We outline a structure-guided approach for generating conformationally stable, open MHC-I molecules with enhanced ligand exchange kinetics spanning five HLA-A, all HLA-B supertypes, and oligomorphic HLA-Ib allotypes. We present direct evidence of positive allosteric cooperativity between peptide binding and β m association with the heavy chain by solution NMR and HDX-MS spectroscopy. We demonstrate that covalently linked β m serves as a conformational chaperone to stabilize empty MHC-I molecules in a peptide-receptive state, by inducing an open conformation and preventing intrinsically unstable heterodimers from irreversible aggregation. Our study provides structural and biophysical insights into the conformational properties of MHC-I ternary complexes, which can be further applied to improve the design of ultra-stable, universal ligand exchange systems in a pan-HLA allelic setting.
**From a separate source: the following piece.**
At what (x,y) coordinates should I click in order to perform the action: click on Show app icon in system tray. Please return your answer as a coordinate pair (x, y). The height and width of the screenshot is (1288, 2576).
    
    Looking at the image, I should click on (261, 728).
I类主要组织相容性复合体(MHC-I)以及负载次优肽、代谢物或糖脂的类MHC分子具有多态性且内在不稳定,这给识别疾病相关抗原和抗原特异性T细胞受体(TCR)带来了根本性挑战,阻碍了自体疗法的发展。在此,我们利用肽与轻链(β2微球蛋白,β2m)亚基之间的正构象变构偶联,通过一个工程化二硫键连接HC/β2m界面上的保守表位,使其与MHC-I重链(HC)结合,从而生成构象稳定的开放型MHC-I分子。生物物理表征表明,与野生型相比,当负载低至中等亲和力的肽时,开放型MHC-I分子是折叠正确且热稳定性增强的蛋白质复合物。利用溶液核磁共振(NMR),我们表征了二硫键对MHC-I结构的构象和动力学的影响,范围从肽结合槽中β2m相互作用位点的局部变化到对α螺旋和α结构域的远程影响。链间二硫键使空的MHC-I分子稳定在一种肽可接受的开放构象中,以促进跨多种人类白细胞抗原(HLA)同种异型的肽交换,涵盖了来自五个HLA-A、六个HLA-B超型以及寡态HLA-Ib分子的代表。我们的结构设计与条件性β肽配体相结合,为生成稳定性增强的随时可负载的MHC-I系统提供了一个通用平台,能够在高度多态的HLA-I同种异型以及寡态非经典分子的背景下,采用一系列方法筛选抗原表位文库并探测多克隆TCR库。
我们概述了一种结构导向的方法,用于生成构象稳定、开放的MHC-I分子,其配体交换动力学增强,涵盖五个HLA-A、所有HLA-B超型以及寡态HLA-Ib同种异型。我们通过溶液核磁共振(NMR)和氢-氘交换质谱(HDX-MS)光谱提供了肽结合与β2m与重链之间正构象变构协同作用的直接证据。我们证明,共价连接的β2m作为一种构象伴侣,通过诱导开放构象并防止内在不稳定的异二聚体不可逆聚集,使空的MHC-I分子稳定在肽可接受状态。我们的研究为MHC-I三元复合物的构象特性提供了结构和生物物理见解,可进一步应用于改进泛HLA等位基因背景下超稳定通用配体交换系统的设计。